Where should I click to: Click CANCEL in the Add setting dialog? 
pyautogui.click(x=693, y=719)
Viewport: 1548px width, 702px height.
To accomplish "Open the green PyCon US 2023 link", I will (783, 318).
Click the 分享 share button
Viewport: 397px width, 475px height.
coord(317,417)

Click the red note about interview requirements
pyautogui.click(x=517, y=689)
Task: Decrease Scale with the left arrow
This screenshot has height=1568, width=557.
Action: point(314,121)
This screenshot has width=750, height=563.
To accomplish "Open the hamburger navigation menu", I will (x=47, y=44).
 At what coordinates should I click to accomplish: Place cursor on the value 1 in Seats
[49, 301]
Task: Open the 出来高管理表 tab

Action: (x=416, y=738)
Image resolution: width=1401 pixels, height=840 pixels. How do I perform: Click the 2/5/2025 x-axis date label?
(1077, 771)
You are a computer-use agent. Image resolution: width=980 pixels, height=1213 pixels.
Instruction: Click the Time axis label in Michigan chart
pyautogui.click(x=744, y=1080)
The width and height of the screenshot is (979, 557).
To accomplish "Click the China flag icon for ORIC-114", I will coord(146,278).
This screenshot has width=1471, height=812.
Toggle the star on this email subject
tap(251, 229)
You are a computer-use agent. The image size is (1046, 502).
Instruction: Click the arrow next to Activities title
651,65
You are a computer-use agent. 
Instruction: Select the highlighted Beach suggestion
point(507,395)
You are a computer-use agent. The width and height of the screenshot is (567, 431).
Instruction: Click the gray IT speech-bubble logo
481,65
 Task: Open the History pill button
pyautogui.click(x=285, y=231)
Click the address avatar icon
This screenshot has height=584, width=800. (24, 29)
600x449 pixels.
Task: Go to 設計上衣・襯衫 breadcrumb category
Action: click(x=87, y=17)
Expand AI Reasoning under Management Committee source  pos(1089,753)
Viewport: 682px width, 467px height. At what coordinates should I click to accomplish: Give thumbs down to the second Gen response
----
*Requirement*: Copy exactly, and only, the lines from the line containing "This screenshot has height=1568, width=557." to the end of the listing, with both ends included.

*Answer section*:
This screenshot has height=1568, width=557.
Action: point(314,121)
This screenshot has width=750, height=563.
To accomplish "Open the hamburger navigation menu", I will (x=47, y=44).
 At what coordinates should I click to accomplish: Place cursor on the value 1 in Seats
[49, 301]
Task: Open the 出来高管理表 tab

Action: (x=416, y=738)
Image resolution: width=1401 pixels, height=840 pixels. How do I perform: Click the 2/5/2025 x-axis date label?
(1077, 771)
You are a computer-use agent. Image resolution: width=980 pixels, height=1213 pixels.
Instruction: Click the Time axis label in Michigan chart
pyautogui.click(x=744, y=1080)
The width and height of the screenshot is (979, 557).
To accomplish "Click the China flag icon for ORIC-114", I will coord(146,278).
This screenshot has width=1471, height=812.
Toggle the star on this email subject
tap(251, 229)
You are a computer-use agent. The image size is (1046, 502).
Instruction: Click the arrow next to Activities title
651,65
You are a computer-use agent. 
Instruction: Select the highlighted Beach suggestion
point(507,395)
You are a computer-use agent. The width and height of the screenshot is (567, 431).
Instruction: Click the gray IT speech-bubble logo
481,65
 Task: Open the History pill button
pyautogui.click(x=285, y=231)
Click the address avatar icon
This screenshot has height=584, width=800. (24, 29)
600x449 pixels.
Task: Go to 設計上衣・襯衫 breadcrumb category
Action: click(x=87, y=17)
Expand AI Reasoning under Management Committee source  pos(1089,753)
Viewport: 682px width, 467px height. At what coordinates should I click to accomplish: Give thumbs down to the second Gen response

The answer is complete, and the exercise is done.